NAIFA Continues Work on Senior Protection as FINRA Files Financial Exploitation Rule

FINRA has filed its anticipated rule that should help brokers and advisors protect senior investors from financial fraud. NAIFA has provided input during the rule-making process, including submitting a comment letter on an initial draft of the provision. NAIFA is reviewing the current filing, which must be approved by the SEC before it goes into effect, but generally supported the earlier draft.
 
“Insurance and financial advisors are often the first to recognize the signs when a senior is at risk of being exploited financially,” said NAIFA President Paul Dougherty. “Regulations that allow advisors to report suspicious activities to financial institutions, which can then investigate further and coordinate with the authorities, will only enhance the many vital services advisors provide their clients.”
 
Senior financial protection is an issue very important to NAIFA members. A MetLife study estimates that U.S. seniors lose $2.9 billion each year to financial fraud. A separate study by Allianz found that senior fraud victims lost an average of $30,000 each, and 10 percent lost $100,000 or more.
 
The Allianz study also found that seniors who regularly speak about their finances with trusted third parties, including financial professionals, are significantly less likely to be fraud victims.
 
In July 2015, the NAIFA Board of Trustees approved a policy statement that NAIFA should proactively support senior-protection legislation or regulations provided that they contain certain provisions: 
  • A voluntary reporting process where the advisor, upon suspecting attempted fraud on a client, would report the matter to the firm (i.e. broker-dealer or insurer). The firm could then alert the appropriate state authorities, and, at the firm’s discretion, delay a suspicious requested transaction.
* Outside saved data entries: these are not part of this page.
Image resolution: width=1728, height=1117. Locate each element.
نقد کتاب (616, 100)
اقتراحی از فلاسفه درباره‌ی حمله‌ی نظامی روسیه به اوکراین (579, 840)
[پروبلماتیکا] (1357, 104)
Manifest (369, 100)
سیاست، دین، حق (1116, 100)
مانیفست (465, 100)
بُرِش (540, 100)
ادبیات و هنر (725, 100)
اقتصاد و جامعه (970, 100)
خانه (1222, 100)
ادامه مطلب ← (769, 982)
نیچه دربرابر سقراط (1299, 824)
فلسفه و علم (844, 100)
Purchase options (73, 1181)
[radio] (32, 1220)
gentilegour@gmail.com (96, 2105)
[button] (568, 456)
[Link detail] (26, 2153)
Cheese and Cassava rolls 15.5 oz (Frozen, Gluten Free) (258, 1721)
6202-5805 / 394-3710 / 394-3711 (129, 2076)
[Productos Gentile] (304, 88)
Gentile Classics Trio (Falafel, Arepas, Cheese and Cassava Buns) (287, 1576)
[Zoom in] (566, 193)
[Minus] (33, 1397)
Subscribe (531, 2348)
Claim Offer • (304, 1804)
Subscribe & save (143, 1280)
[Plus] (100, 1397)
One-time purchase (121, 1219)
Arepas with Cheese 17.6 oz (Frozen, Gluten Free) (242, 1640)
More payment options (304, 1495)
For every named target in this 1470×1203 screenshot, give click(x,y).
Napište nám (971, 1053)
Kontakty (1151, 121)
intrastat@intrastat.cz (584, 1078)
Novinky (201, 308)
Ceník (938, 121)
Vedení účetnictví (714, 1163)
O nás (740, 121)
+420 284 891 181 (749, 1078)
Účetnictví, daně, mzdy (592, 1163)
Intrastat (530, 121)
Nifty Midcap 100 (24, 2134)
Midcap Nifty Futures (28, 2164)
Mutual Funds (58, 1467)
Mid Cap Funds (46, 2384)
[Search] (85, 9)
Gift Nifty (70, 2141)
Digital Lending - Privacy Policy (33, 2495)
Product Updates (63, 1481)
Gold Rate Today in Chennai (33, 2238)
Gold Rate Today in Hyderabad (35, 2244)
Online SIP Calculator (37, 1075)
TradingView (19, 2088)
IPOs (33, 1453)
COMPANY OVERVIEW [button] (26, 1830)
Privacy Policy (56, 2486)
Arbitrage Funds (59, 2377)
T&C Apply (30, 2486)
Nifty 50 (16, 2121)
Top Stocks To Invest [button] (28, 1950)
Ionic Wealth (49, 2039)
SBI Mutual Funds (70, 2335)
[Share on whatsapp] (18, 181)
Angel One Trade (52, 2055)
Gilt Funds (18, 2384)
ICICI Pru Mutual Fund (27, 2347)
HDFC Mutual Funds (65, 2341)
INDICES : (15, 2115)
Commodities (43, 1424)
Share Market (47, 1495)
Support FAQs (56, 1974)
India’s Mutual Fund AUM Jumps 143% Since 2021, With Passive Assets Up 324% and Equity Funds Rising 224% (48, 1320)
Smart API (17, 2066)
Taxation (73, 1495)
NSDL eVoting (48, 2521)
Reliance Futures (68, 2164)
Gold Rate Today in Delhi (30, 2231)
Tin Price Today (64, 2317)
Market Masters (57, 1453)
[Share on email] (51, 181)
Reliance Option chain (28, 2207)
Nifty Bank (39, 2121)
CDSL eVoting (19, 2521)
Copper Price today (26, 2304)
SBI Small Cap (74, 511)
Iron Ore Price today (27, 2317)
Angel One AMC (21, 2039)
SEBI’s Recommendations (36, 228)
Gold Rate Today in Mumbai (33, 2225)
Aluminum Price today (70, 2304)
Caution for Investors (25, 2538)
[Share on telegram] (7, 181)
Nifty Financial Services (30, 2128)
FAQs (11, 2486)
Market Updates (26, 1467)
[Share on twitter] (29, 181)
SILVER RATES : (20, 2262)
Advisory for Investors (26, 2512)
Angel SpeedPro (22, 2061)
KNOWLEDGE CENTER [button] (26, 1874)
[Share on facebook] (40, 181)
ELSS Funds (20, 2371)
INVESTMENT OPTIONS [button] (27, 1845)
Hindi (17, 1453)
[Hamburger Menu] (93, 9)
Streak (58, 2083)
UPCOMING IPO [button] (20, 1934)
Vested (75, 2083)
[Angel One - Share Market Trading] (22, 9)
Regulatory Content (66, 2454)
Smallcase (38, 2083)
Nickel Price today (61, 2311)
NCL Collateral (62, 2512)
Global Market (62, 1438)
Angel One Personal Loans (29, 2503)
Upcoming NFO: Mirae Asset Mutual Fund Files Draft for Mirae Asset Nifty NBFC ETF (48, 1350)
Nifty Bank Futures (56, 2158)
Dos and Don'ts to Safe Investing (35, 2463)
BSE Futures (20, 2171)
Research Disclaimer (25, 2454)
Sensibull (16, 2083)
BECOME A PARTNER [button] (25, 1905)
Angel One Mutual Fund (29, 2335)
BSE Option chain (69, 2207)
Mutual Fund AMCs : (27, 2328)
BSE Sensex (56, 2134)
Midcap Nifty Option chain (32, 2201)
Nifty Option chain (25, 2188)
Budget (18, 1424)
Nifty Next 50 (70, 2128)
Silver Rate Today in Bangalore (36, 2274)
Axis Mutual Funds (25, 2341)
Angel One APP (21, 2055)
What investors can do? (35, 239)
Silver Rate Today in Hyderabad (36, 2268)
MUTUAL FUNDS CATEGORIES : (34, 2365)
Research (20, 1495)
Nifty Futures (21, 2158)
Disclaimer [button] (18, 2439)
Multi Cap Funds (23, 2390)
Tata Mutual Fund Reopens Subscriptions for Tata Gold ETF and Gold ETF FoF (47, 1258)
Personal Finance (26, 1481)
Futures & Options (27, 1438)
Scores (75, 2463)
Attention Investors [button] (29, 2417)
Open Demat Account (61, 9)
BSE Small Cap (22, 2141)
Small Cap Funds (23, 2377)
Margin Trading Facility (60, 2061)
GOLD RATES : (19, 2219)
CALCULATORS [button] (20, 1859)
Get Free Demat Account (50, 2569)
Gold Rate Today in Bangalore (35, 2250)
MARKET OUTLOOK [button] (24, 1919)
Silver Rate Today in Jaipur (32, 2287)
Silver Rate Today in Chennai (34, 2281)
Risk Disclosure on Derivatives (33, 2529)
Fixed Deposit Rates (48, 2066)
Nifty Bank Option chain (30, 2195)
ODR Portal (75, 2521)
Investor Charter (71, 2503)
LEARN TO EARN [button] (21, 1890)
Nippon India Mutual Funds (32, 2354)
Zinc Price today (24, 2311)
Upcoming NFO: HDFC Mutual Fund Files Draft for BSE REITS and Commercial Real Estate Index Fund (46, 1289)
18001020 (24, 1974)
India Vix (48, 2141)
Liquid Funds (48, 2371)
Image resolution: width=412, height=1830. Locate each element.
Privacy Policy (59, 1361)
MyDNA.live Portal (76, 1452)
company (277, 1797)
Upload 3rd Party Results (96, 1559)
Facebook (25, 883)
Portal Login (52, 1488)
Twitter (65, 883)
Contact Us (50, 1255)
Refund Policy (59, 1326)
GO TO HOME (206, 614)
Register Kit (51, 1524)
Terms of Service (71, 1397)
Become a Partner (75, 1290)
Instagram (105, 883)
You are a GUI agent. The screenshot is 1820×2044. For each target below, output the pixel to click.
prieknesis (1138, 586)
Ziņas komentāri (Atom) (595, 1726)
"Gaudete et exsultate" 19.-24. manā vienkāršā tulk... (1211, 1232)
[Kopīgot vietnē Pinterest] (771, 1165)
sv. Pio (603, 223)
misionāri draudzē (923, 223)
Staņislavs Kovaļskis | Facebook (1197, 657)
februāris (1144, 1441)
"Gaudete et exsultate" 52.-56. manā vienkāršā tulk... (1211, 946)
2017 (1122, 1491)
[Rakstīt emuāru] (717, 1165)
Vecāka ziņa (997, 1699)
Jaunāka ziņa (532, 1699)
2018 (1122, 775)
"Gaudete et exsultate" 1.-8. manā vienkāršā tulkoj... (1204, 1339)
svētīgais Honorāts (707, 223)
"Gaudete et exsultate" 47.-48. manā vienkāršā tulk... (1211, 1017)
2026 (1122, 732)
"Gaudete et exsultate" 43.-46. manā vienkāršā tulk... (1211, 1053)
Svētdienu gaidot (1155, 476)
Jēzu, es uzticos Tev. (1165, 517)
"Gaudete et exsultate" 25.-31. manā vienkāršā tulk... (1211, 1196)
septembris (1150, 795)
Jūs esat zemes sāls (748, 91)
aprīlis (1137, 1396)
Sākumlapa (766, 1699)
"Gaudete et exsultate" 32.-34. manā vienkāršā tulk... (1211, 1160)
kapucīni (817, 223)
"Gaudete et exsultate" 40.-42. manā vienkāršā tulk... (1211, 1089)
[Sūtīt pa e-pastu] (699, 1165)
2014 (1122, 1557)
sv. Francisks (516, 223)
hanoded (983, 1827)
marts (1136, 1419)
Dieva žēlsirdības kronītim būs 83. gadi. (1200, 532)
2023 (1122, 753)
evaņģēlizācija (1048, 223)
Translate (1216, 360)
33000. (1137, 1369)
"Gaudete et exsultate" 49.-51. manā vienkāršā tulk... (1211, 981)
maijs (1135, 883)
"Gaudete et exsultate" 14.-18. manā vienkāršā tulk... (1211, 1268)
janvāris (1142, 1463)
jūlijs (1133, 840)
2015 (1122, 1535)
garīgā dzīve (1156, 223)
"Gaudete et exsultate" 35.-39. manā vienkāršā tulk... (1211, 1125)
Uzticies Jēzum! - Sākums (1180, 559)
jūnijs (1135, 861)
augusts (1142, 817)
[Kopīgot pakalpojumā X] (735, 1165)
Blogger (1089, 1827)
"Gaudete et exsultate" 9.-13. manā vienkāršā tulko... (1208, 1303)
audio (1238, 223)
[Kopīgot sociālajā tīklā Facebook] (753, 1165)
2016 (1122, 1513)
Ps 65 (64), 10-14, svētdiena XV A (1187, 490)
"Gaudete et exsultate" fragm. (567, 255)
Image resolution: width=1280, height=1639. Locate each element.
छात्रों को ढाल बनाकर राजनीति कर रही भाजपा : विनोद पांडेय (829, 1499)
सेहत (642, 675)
This process would allow the firm’s legal and compliance personnel to review the questionable transaction with greater scrutiny.         
  • A legal “safe harbor” provision where advisors and their firms would be immune from liability for following the law’s provisions. Advisors and their firms should be encouraged to report potentially fraudulent transactions to protect their senior clients’ assets.
  • A provision that would permit the state insurance department to provide training resources to advisors on how to recognize signs of cognitive decline while clearly acknowledging that advisors are not medical professionals and will not be held responsible for determining a client’s cognitive condition.
In addition to working with FINRA on the current rule and the North American Securities Administrators Association (NASAA) on a model senior protection rule, NAIFA has developed its own model legislation based on the principles spelled out in the NAIFA Board statement.
 
NAIFA also continues to support the Senior$afe Act, federal legislation that has gained bipartisan support.